There’s much excitement at the moment because my translation of Simone Buchholz‘s wonderful German noir Krimi Blue Night (Blaue Nacht) is coming out in paperback at the end of March, published by the equally wonderful Orenda Books. It’s already available as an e-book and there are plenty of reviews available via the blog tour, so if you want to know more about it, there are lots of things to look at (and isn’t that cover pretty?!).
I don’t seem to have written much about the actual business of translating, so perhaps this is a good place to start. Or maybe I should go back a bit further to the bit about finding a project, or a project finding me… Or back to the gender imbalance in translated literature noticed in earnest a few years ago, a realisation that led to Women in Translation Month, the Warwick Prize for Women in Translation and various other articles and initiatives. One such project was Lit Hub‘s Women to Translate series.
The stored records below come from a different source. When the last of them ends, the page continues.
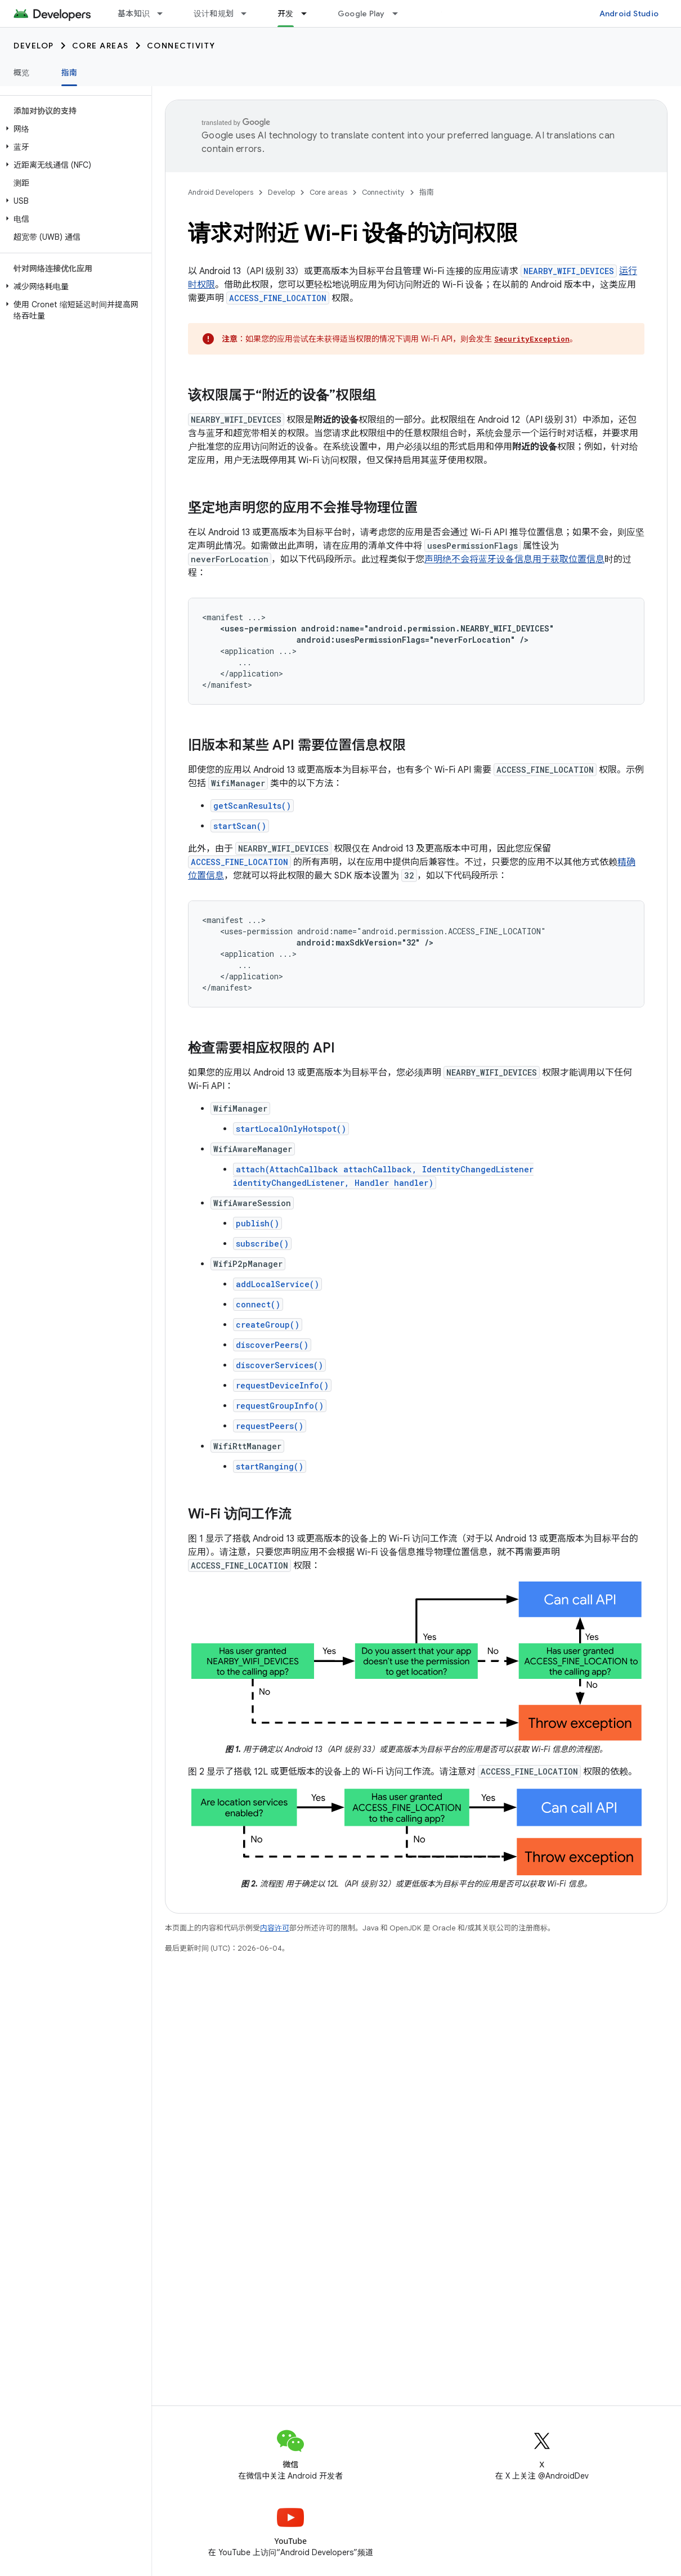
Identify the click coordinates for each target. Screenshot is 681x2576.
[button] (73, 129)
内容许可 (274, 1928)
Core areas (100, 46)
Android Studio (629, 13)
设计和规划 (214, 13)
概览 (22, 73)
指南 (426, 192)
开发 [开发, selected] (285, 13)
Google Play (361, 13)
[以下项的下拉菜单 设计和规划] (249, 13)
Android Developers (220, 192)
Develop (34, 46)
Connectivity (181, 46)
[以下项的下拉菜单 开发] (309, 13)
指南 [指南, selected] (69, 73)
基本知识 (134, 13)
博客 (450, 13)
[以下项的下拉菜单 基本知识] (165, 13)
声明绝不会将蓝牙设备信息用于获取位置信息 (514, 559)
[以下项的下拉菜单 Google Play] (400, 13)
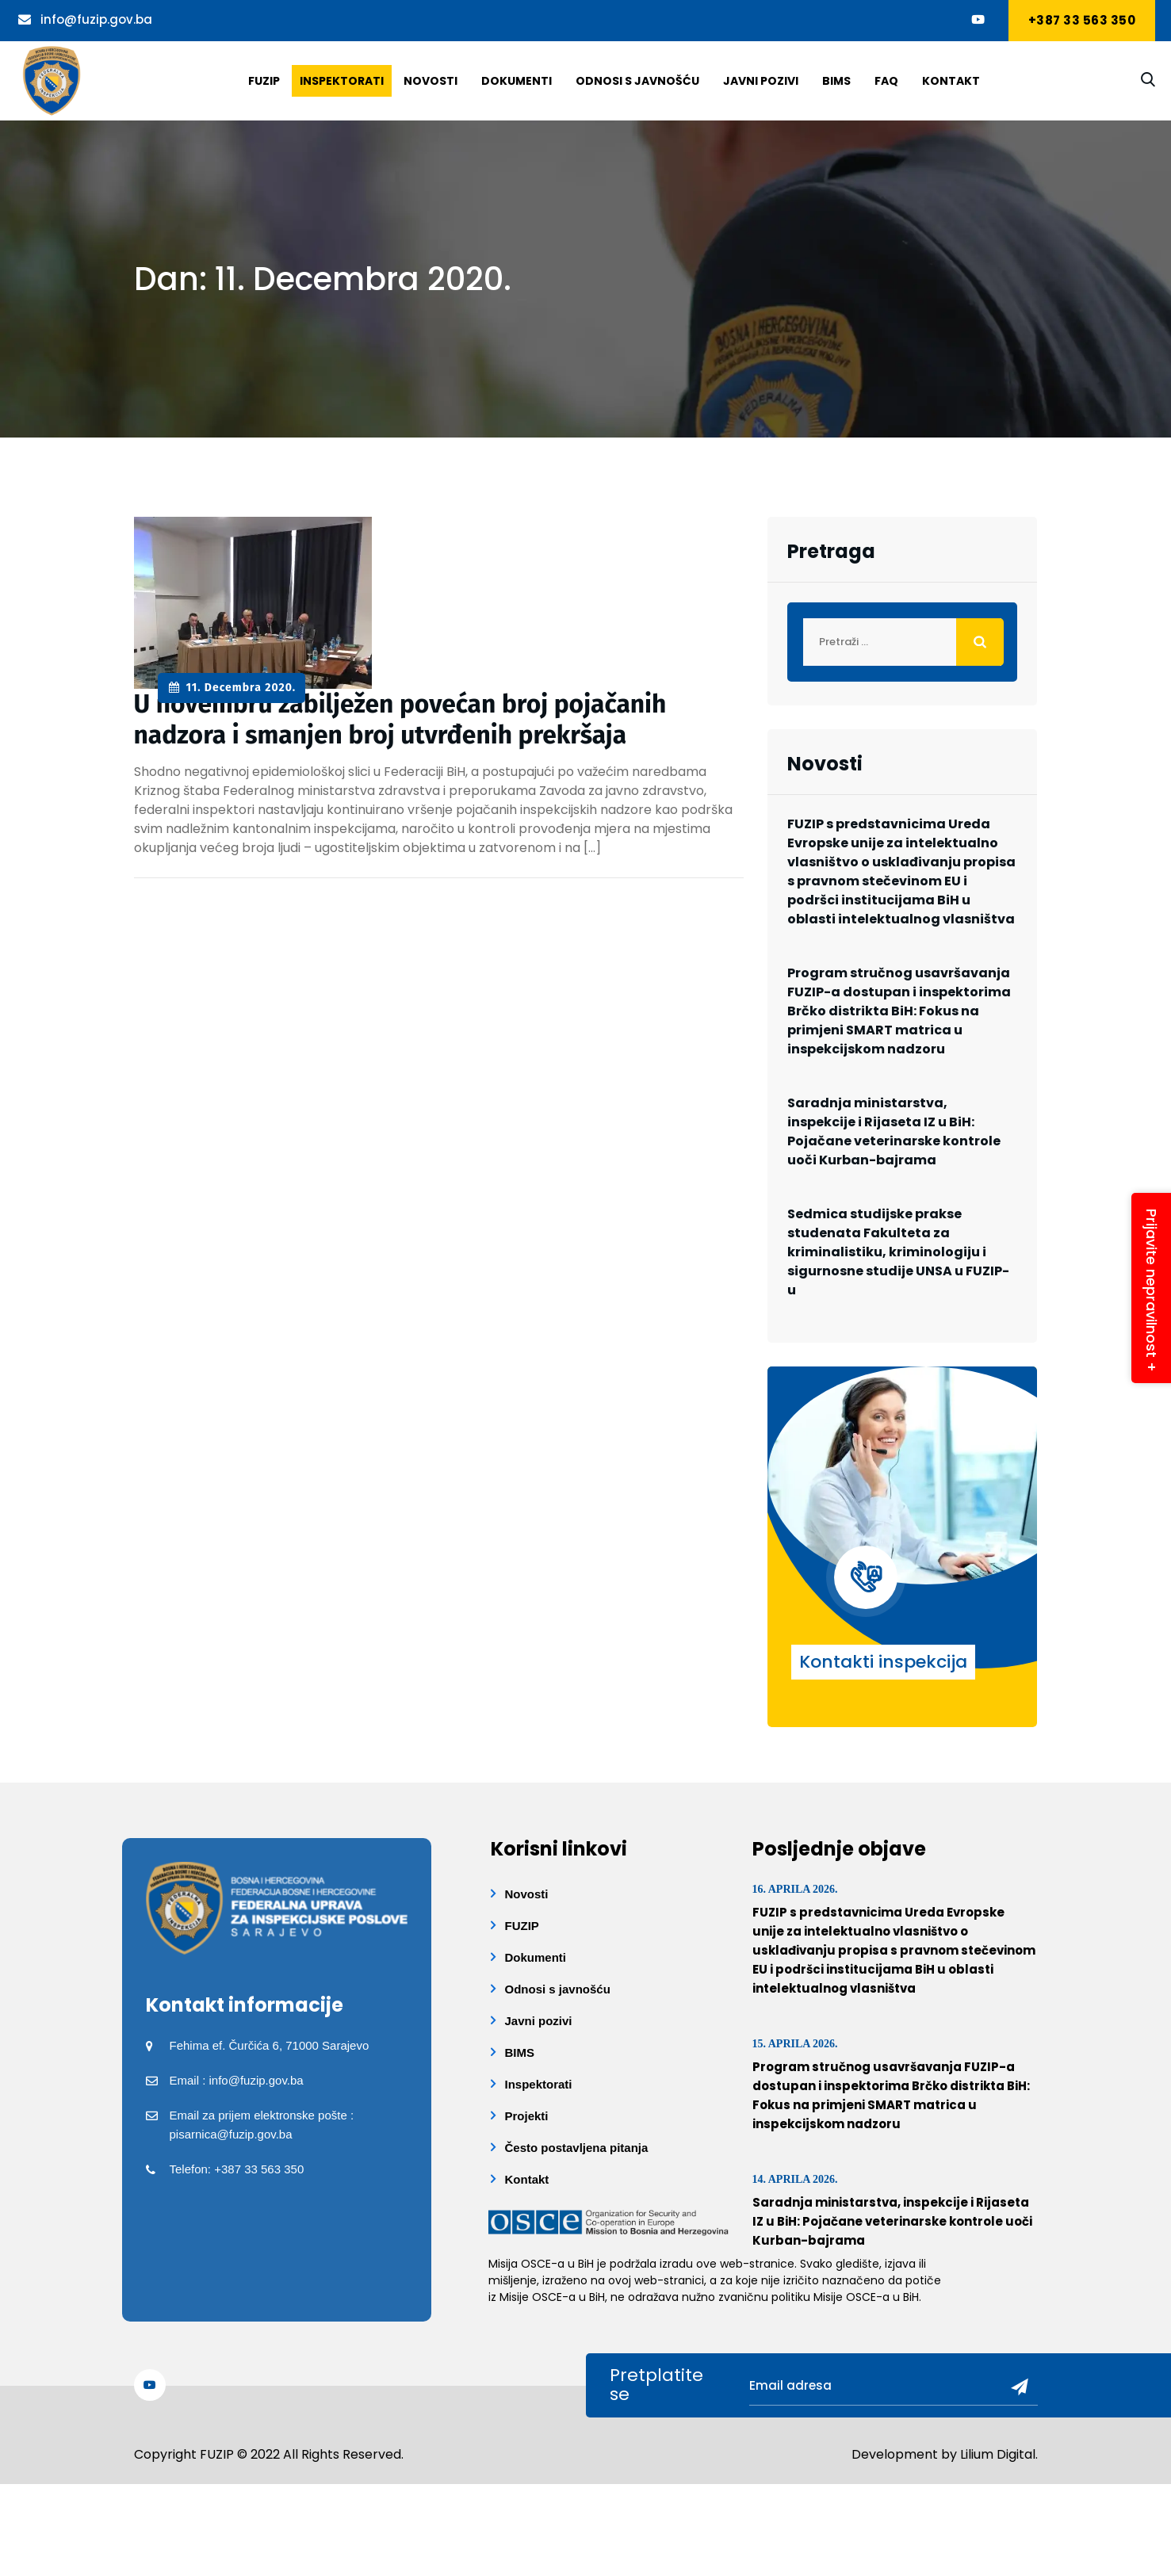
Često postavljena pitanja (577, 2147)
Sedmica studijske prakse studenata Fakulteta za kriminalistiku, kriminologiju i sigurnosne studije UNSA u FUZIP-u (898, 1252)
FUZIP (522, 1925)
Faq (886, 81)
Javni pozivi (760, 81)
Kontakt (951, 81)
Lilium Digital (997, 2453)
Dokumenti (516, 81)
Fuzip (264, 81)
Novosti (430, 81)
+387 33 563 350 (1082, 20)
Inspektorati (342, 81)
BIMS (836, 81)
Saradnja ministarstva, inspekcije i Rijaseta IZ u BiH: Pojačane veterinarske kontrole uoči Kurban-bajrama (894, 1131)
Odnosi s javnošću (637, 81)
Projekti (527, 2116)
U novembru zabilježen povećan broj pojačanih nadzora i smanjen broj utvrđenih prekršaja (402, 719)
All these strands came together for this book after I had a meeting with Karen Sullivan of Orenda Books at the London Book Fair in 2016 and we began looking for a project to work on together. Among the books I read and reported on for Orenda was Blaue Nacht, and the German publisher, Suhrkamp, had flagged it up to them as having been included on Katy Derbyshire’s piece 10 German Books by Women We’d Love to See in English, which was exactly the desired effect.
So. Suffice to say that I was hooked. There’s a hard-boiled poetry to Simone’s writing, Riley is an engaging, sardonic, feminist heroine like a 21st-century, female, Hamburg-based Philip Marlowe, and there’s a gripping, fast-paced plot – what’s not to like?
Then, the wheels of international publishing ground on slowly, eventually resulting in a translation contract. Followed immediately by self-doubt. Could I do this? Could I really recreate Riley’s voice in English? One of the things I love so much about Simone’s text is the way every word is precisely placed, carefully chosen, doing its job. Could I really have the nerve to pull off the same trick in another language that works so differently? Would it risk tipping over into a Chandleresque pastiche?
Blue Night has been such fun to work on, and so full of challenges. There are the linguistic difficulties, the cultural differences, the need to convey the sense of Hamburg (a city I’ve never visited, but long to see) and occasional snippets of Austrian and Hamburg dialect. I’ve done my best by the voice and tried to convey the same effects, even if not always by the same means. I’m enormously grateful to friends and colleagues in real life conversation, professional forums and social media for their help, inspiration and flashes of genius, which have found their way into the text, and to everyone who’s read various drafts, especially my long-suffering husband! I’m thrilled that Karen took up my suggestion of including a map so that readers can see how the various streets, cafés and bars etc relate to each other. I’m also grateful to West Camel for his careful and sensitive edits.
Now, having laboured and agonised over every word, and read the whole thing aloud to check for the music of the text, it’s nearly time to release it into the wild and see if English readers share my enthusiasm.